Существовала и еще одна причина щепетильности Павла. Ее изложил Дж. С. Дункан в книге «Пасторская миссия святого Павла в Эфесе»:

Павел не согласился бы взять ничего, что выглядело платой от тех, с кем он работал. Однако во имя распространения Евангелия он был готов принимать поддержку церквей, которые в прошлом основывал. В соответствии с этим принципом мы можем проследить высокую апостольскую идею миссионерского признания: в каждый город он входил как «посланец». И чувствовал, что необходимую поддержку он должен получать от тех, кто его посылал, а не от тех, к кому он шел. Подобная позиция выглядела весьма закономерной в языческом мире. По сути, это была уже знакомая нам фигура философа или религиозного лидера, окруженного собственными учениками. И учитель жил на те деньги, которые платили ему ученики. Если бы не особая щепетильность Павла, он тоже мог бы следовать такому принципу. И действительно, часть проблем, с которыми Павел столкнулся позже в Коринфе, проистекала от тамошней братии, с учетом тех принципов Божьей Церкви, в соответствии с которыми они выбирали, кто для них предпочтительней в роли учителя — святой Павел или Аполлос.

На протяжении всей зимы Павел вел однообразную жизнь — трудился в мастерской и проповедовал Слово Божие. Однако, сохраняя внешнее спокойствие, он отчаянно мечтал о возвращении в Македонию. С большим нетерпением ждал он возвращения Силы и Тимофея. А пока ощущал себя пленником, запертым между замерзшим заливом и непроходимыми горными перевалами. Чтобы как-то скоротать время, Павел регулярно проповедовал в синагоге и сумел обратить в свою веру большое количество народа. В отсутствие Тимофея он вынужден был собственноручно крестить новообращенных. Обычно он избегал это делать, чтобы не навлечь обвинений со стороны врагов — мол, крестит от собственного имени.

Сила и Тимофей появились только весной. Своего лидера они застали, как всегда, в обстановке крайнего возбуждения — умственного и душевного. Павел проповедовал с небывалым пылом, и его успех снова восстановил против него врагов из числа иудеев. Их враждебность вылилась в ужасную сцену. Во время спора, завязавшегося в синагоге, евреи прокляли Иисуса Христа. Нечто подобное позволили себе несколькими годами ранее евреи Антиохии Писидийской. При виде такого богохульства Павел и Варнава отвернулись от евреев и обратились к язычникам. Теперь эта отвратительная ситуация повторилась. В гневе и ненависти коринфские евреи швырнули в лицо апостолу старое, испытанное оскорбление: всякий, принявший смерть через распятие, проклят! Войдя в раж, иудеи стали визжать: «Анафема! Анафема! Проклятие на Иисуса!» Святой Павел пришел в крайнюю степень гнева. Поднявшись, он исполнил жест отречения, знакомый еще со времен Нехемии: он, «отрясши одежды свои, сказал к ним: кровь ваша на главах ваших; я чист; отныне я иду к язычникам»41. С этими словами Павел покинул синагогу, чтобы никогда больше в нее не возвращаться.

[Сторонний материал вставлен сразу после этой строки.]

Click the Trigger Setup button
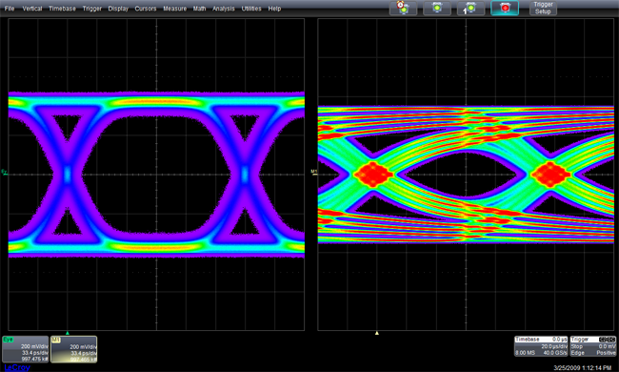 pos(543,8)
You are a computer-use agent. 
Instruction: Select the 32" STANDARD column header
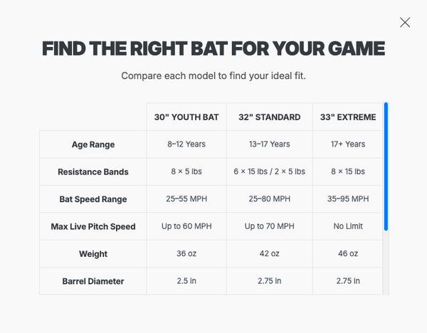(x=269, y=117)
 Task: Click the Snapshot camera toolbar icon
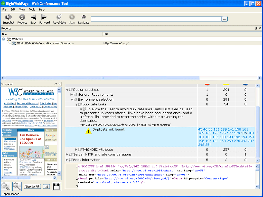[8, 17]
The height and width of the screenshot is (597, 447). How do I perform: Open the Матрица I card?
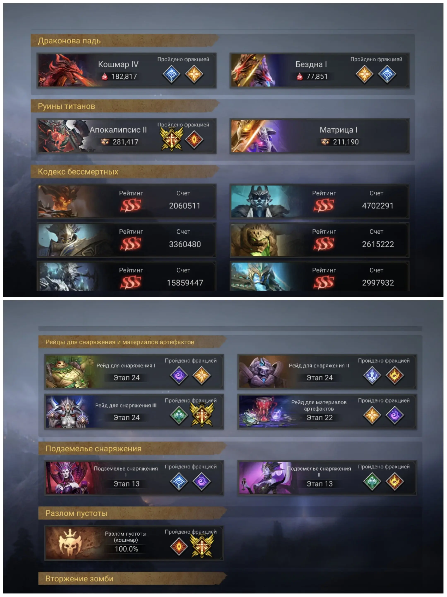click(x=320, y=136)
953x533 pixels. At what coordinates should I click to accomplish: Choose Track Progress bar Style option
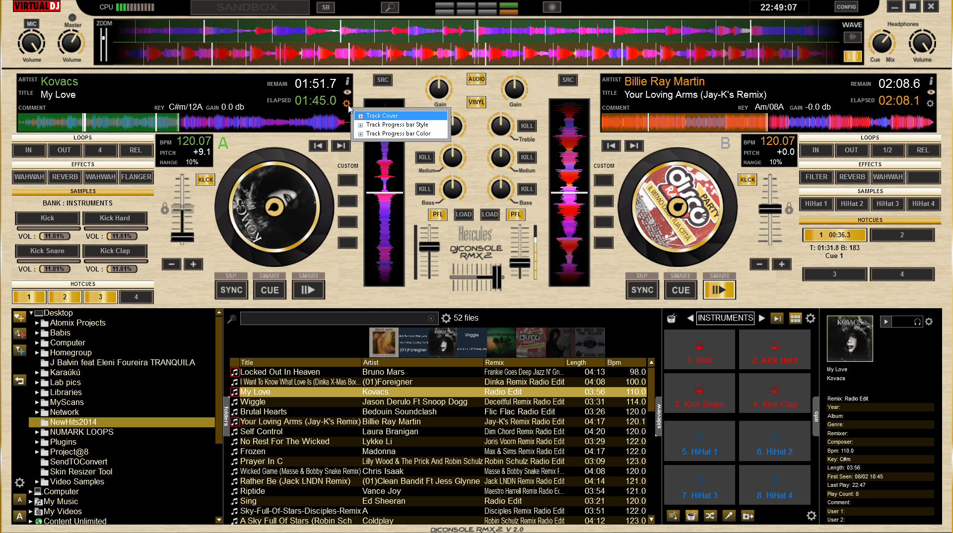(397, 125)
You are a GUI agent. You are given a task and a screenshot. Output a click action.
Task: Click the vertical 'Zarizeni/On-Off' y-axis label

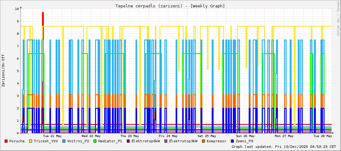click(3, 71)
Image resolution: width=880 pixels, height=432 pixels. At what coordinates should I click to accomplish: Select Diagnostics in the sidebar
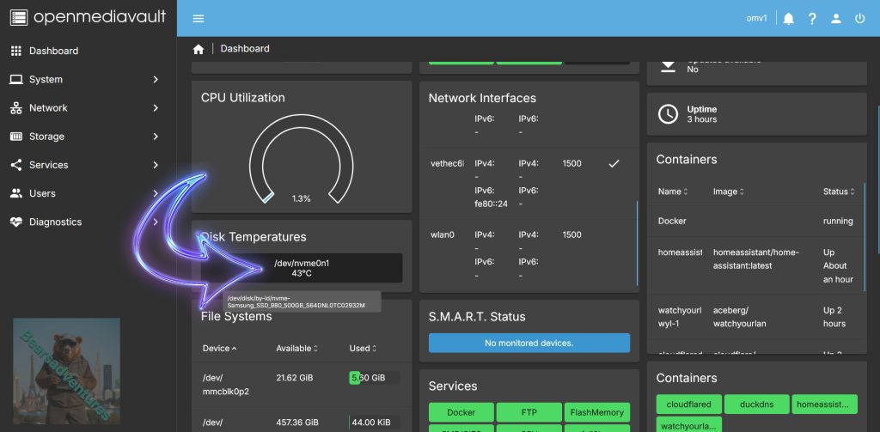click(55, 222)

После этого коринфские христиане стали собираться в доме римского колониста, чтущего Бога. Звали его Тит Иуст, и был он, очевидно, зажиточным и уважаемым горожанином. Как часто бывает в подобных ситуациях, членам синагоги предстояло сделать выбор. Апостол порвал с синагогой, и теперь евреи должны были либо полностью перейти на его сторону, либо остаться в стенах старой синагоги. Среди тех, кто встал на сторону Павла, был «начальник синагоги» по имени Крисп. Павел собственноручно крестил его, как крестил ранее Гая.

С этого момента история христианской церкви в Коринфе приобретает новое значение. На время апостол отложил в сторону мечты о Македонии, поскольку было ему видение, которое стало для Павла путеводной звездой. «Господь же в видении ночью сказал Павлу: не бойся, но говори и не умолкай, ибо Я с тобою, и никто не сделает тебе зла; потому что у Меня много людей в этом городе»42.

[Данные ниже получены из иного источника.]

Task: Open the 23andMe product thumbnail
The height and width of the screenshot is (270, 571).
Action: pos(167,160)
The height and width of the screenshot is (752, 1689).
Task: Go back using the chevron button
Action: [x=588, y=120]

Лука — с характерной лаконичностью, оставляющей простор для фантазии читателя — так описал этот эпизод в Деяниях: «И он оставался там год и шесть месяцев, поучая их слову Божию»43.

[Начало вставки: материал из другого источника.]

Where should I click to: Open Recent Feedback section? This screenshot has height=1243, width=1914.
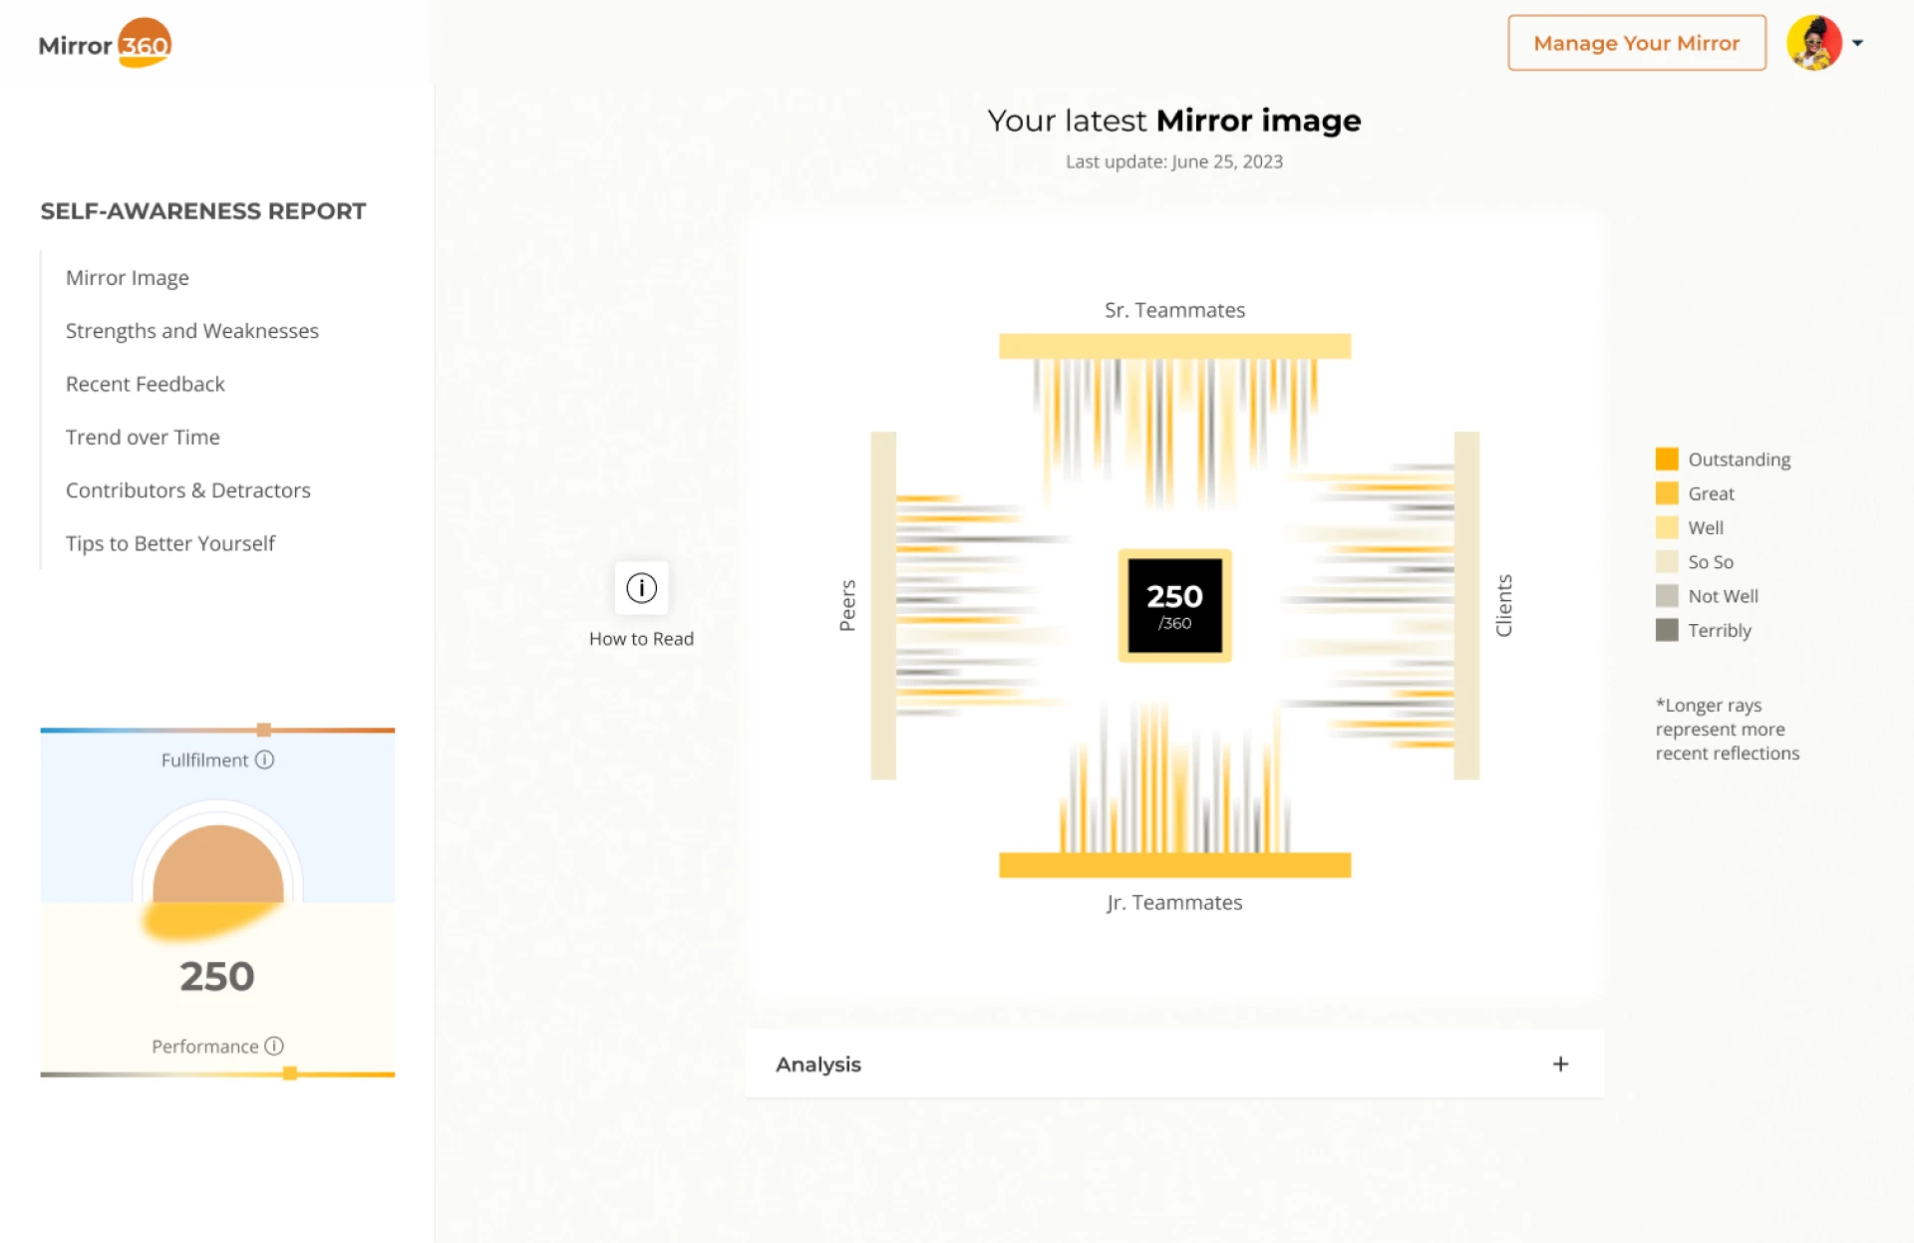click(x=145, y=384)
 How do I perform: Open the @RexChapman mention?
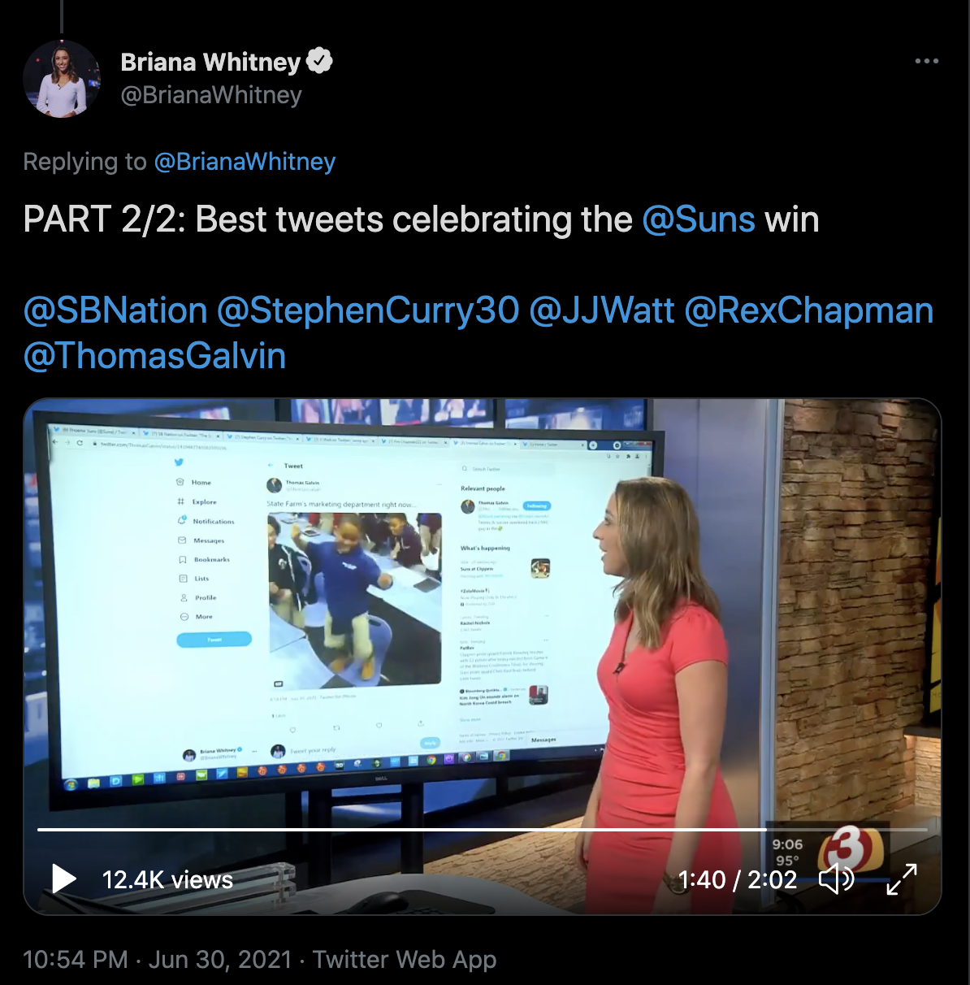coord(809,310)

Это был самый длительный период, который Павел провел в одном месте с тех пор, как пустился в свои миссионерские странствия. Для апостола жизнь в Коринфе стала периодом ожесточенной борьбы. Новости, которые Сила и Тимофей доставили из Македонии, снова заставили Павла взяться за перо — так родились два Послания к Фессалоникийцам. Оба письма были отправлены из Коринфа с целью напомнить фессалоникийским христианам о чувстве долга и помочь им превозмочь страх перед ожидаемым концом света.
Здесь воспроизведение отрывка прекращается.